What is required ->
Would you retype the entries from the first line to the line bearing "New Search (83, 44)", both included, leaving out every picture?
+++ Supplied material +++
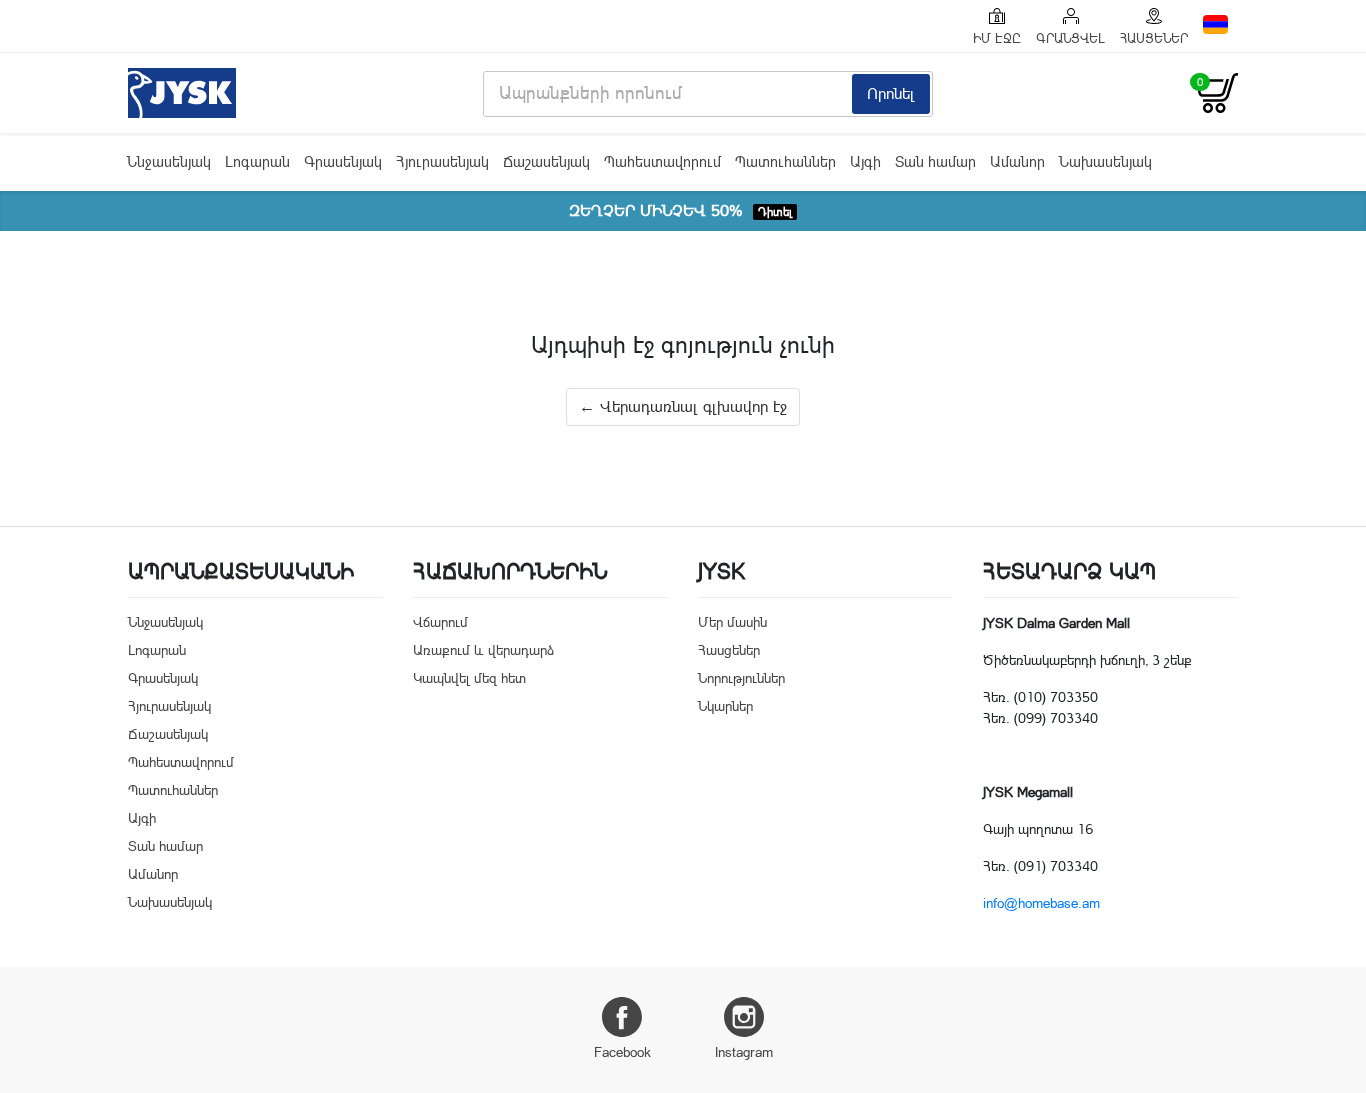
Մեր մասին (732, 622)
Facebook (622, 1052)
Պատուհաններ (785, 161)
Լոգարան (257, 161)
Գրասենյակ (343, 161)
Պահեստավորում (662, 161)
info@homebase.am (1041, 903)
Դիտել (775, 212)
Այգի (865, 161)
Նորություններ (741, 678)
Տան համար (935, 161)
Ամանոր (1017, 161)
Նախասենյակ (1105, 161)
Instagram (744, 1052)
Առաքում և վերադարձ (483, 650)
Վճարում (440, 622)
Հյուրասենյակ (442, 161)
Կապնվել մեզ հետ (469, 678)
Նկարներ (725, 706)
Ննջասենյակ (169, 161)
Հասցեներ (729, 650)
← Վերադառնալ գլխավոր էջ (683, 406)
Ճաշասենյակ (546, 161)
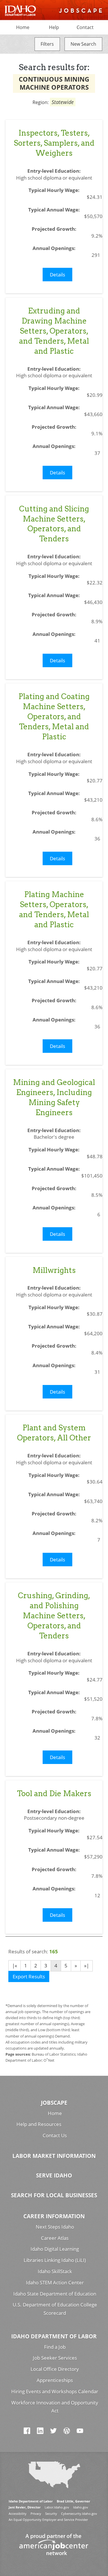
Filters (47, 44)
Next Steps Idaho (55, 2226)
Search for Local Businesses (54, 2195)
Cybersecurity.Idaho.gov (79, 2513)
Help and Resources (38, 2124)
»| (86, 1965)
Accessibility (17, 2513)
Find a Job (55, 2347)
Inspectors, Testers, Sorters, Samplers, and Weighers (54, 142)
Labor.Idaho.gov (57, 2507)
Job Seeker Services (55, 2357)
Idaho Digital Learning (55, 2249)
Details (57, 274)
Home (22, 27)
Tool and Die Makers (54, 1793)
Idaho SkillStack (55, 2271)
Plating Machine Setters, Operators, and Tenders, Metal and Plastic (54, 909)
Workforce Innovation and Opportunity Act (54, 2406)
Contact (85, 27)
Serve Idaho (54, 2175)
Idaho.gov (80, 2507)
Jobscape (54, 2102)
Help (54, 27)
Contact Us (55, 2135)
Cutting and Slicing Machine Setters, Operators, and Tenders (54, 523)
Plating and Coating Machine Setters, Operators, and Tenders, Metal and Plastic (54, 716)
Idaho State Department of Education (54, 2293)
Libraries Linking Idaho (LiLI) (55, 2260)
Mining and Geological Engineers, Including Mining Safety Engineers (54, 1097)
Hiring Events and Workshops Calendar (54, 2391)
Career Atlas (55, 2238)
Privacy (36, 2513)
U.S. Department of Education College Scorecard (55, 2308)
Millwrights (54, 1270)
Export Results (29, 1976)
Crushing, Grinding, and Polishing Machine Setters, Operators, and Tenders (54, 1615)
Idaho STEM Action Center (55, 2282)
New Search (83, 44)
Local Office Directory (55, 2369)
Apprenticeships (55, 2380)
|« (14, 1965)
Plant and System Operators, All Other (54, 1432)
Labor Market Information (54, 2156)
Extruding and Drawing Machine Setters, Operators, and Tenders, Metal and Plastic (54, 330)
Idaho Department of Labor (54, 2336)
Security (51, 2513)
+++
Task result ->
Մեր մասին (732, 622)
Facebook (622, 1052)
Պատուհաններ (785, 161)
Լոգարան (257, 161)
Գրասենյակ (343, 161)
Պահեստավորում (662, 161)
info@homebase.am (1041, 903)
Դիտել (775, 212)
Այգի (865, 161)
Նորություններ (741, 678)
Տան համար (935, 161)
Ամանոր (1017, 161)
Նախասենյակ (1105, 161)
Instagram (744, 1052)
Առաքում և վերադարձ (483, 650)
Վճարում (440, 622)
Հյուրասենյակ (442, 161)
Կապնվել մեզ հետ (469, 678)
Նկարներ (725, 706)
Ննջասենյակ (169, 161)
Հասցեներ (729, 650)
← Վերադառնալ գլխավոր էջ (683, 406)
Ճաշասենյակ (546, 161)
Filters (47, 44)
Next Steps Idaho (55, 2226)
Search for Local Businesses (54, 2195)
Cybersecurity.Idaho.gov (79, 2513)
Help and Resources (38, 2124)
»| (86, 1965)
Accessibility (17, 2513)
Find a Job (55, 2347)
Inspectors, Testers, Sorters, Samplers, and Weighers (54, 142)
Labor.Idaho.gov (57, 2507)
Job Seeker Services (55, 2357)
Idaho Digital Learning (55, 2249)
Details (57, 274)
Home (22, 27)
Tool and Die Makers (54, 1793)
Idaho SkillStack (55, 2271)
Plating Machine Setters, Operators, and Tenders, Metal and Plastic (54, 909)
Workforce Innovation and Opportunity Act (54, 2406)
Contact (85, 27)
Serve Idaho (54, 2175)
Idaho.gov (80, 2507)
Jobscape (54, 2102)
Help (54, 27)
Contact Us (55, 2135)
Cutting and Slicing Machine Setters, Operators, and Tenders (54, 523)
Plating and Coating Machine Setters, Operators, and Tenders, Metal and Plastic (54, 716)
Idaho State Department of Education (54, 2293)
Libraries Linking Idaho (LiLI) (55, 2260)
Mining and Geological Engineers, Including Mining Safety Engineers (54, 1097)
Hiring Events and Workshops Calendar (54, 2391)
Career Atlas (55, 2238)
Privacy (36, 2513)
U.S. Department of Education College Scorecard (55, 2308)
Millwrights (54, 1270)
Export Results (29, 1976)
Crushing, Grinding, and Polishing Machine Setters, Operators, and Tenders (54, 1615)
Idaho STEM Action Center (55, 2282)
New Search (83, 44)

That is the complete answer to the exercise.